Selon les informations rapportées par Sud Quotidien, le chef de la diplomatie du Niger a fermement dénoncé l’implication de certains États du continent dans la déstabilisation de la région. « Tant que des pays africains vont continuer à servir de bases arrière […], je ne vois pas le moyen par lequel nous pourrons combattre le terrorisme », a-t-il déclaré devant un panel composé de décideurs politiques, de militaires et d’experts.

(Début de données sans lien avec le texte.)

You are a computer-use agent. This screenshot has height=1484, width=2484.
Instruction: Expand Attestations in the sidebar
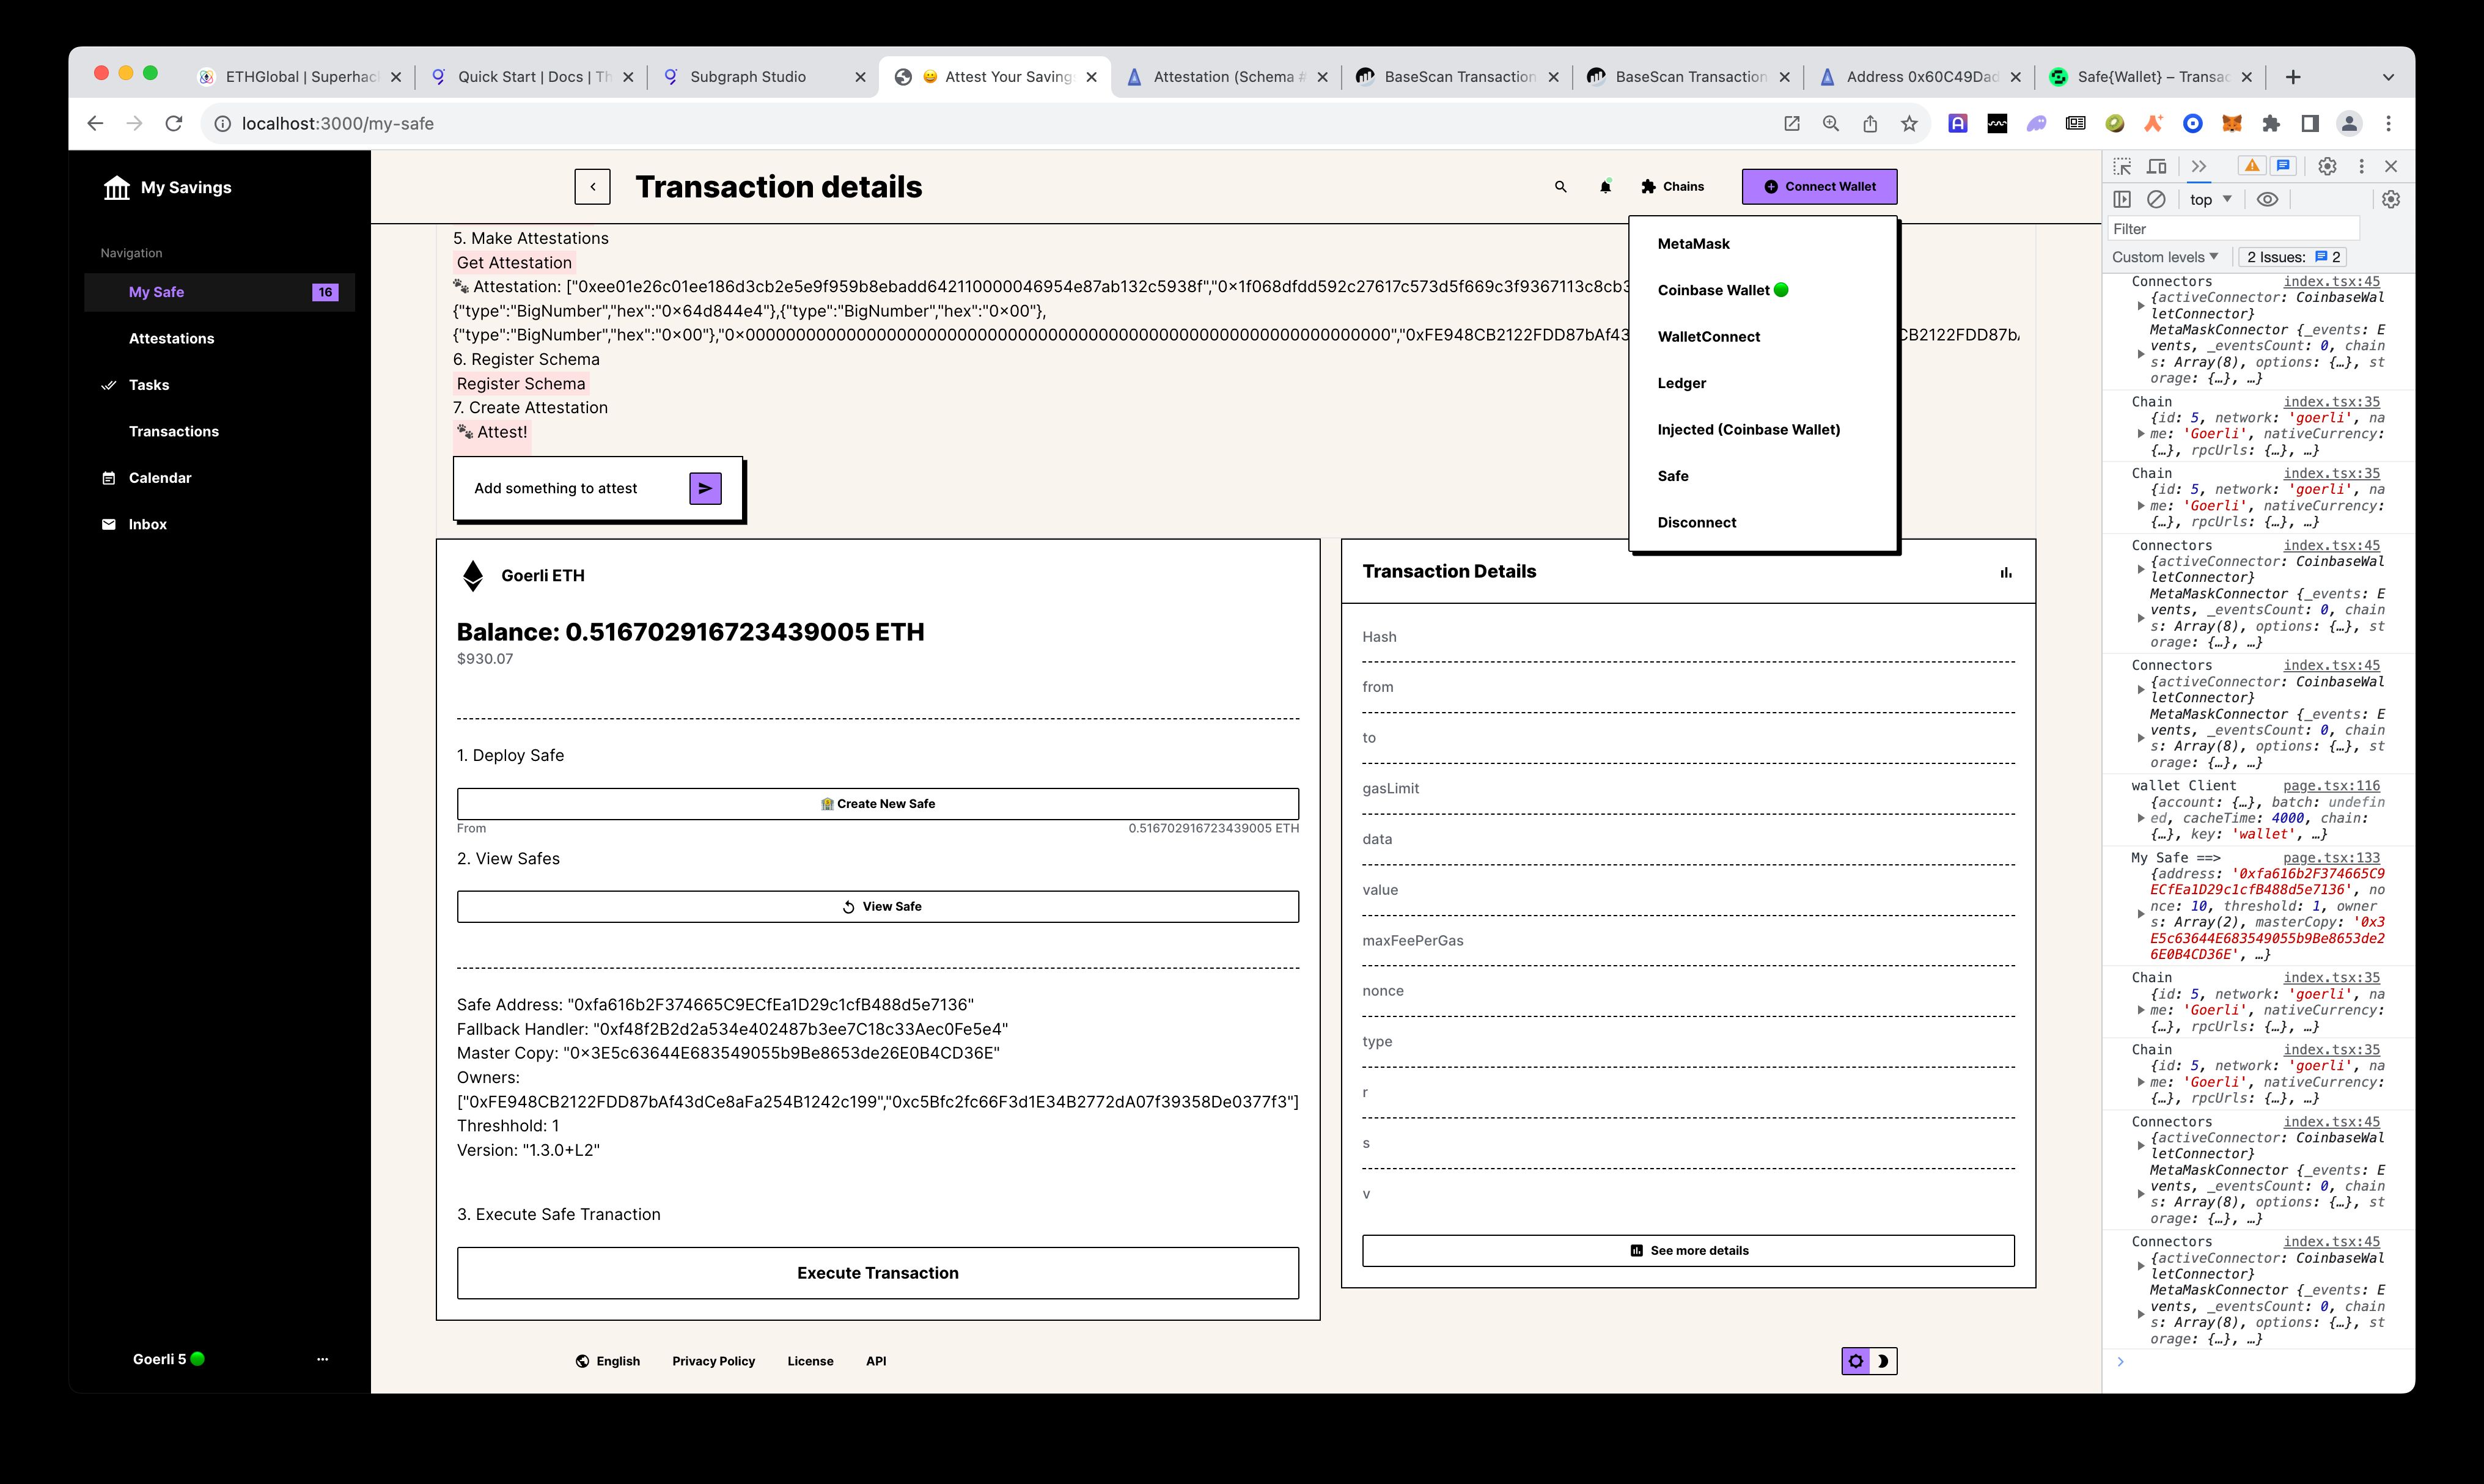pyautogui.click(x=171, y=337)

Le représentant de Niamey a également tenu à faire le distinguo entre les notions de djihadisme et de terrorisme. D’après Sud Quotidien, Bakary Yaou Sangaré affirme que les assaillants sont des « terroristes qu’on a fabriqués au Sahel », soulignant la dimension protéiforme du phénomène. Celui-ci englobe désormais des volets économiques, financiers, informationnels, couplés à des campagnes de discrédit. Il a, en outre, critiqué la couverture de certaines chaînes internationales, accusées de diffuser les attaques en boucle tout en omettant les succès des forces armées locales.
Abordant les causes profondes de cette instabilité, le ministre a lié la situation sécuritaire aux ressources naturelles de la région, affirmant que le Niger est victime de ses propres richesses. Pour contrer les influences extérieures, le gouvernement a instauré de nouvelles règles pour les investissements étrangers dans les secteurs extractifs. Désormais, aucun investisseur n’est autorisé à négocier directement avec un ministre, une mesure destinée à éviter la répétition de contrats jugés incompréhensibles par le passé.
En matière de solutions, notre rédaction note que l’accent a été mis sur la coopération sous-régionale. Le diplomate a salué la dynamique de l’Alliance des États du Sahel (AES), rendue possible par la confiance politique entre ses dirigeants. Cette synergie a favorisé la création d’une force unifiée et la mise en œuvre de mécanismes transfrontaliers en moins de deux ans. En conclusion, il a réclamé une révision des partenariats internationaux, avertissant que les acteurs extérieurs ne peuvent être à la fois juge et partie dans cette lutte.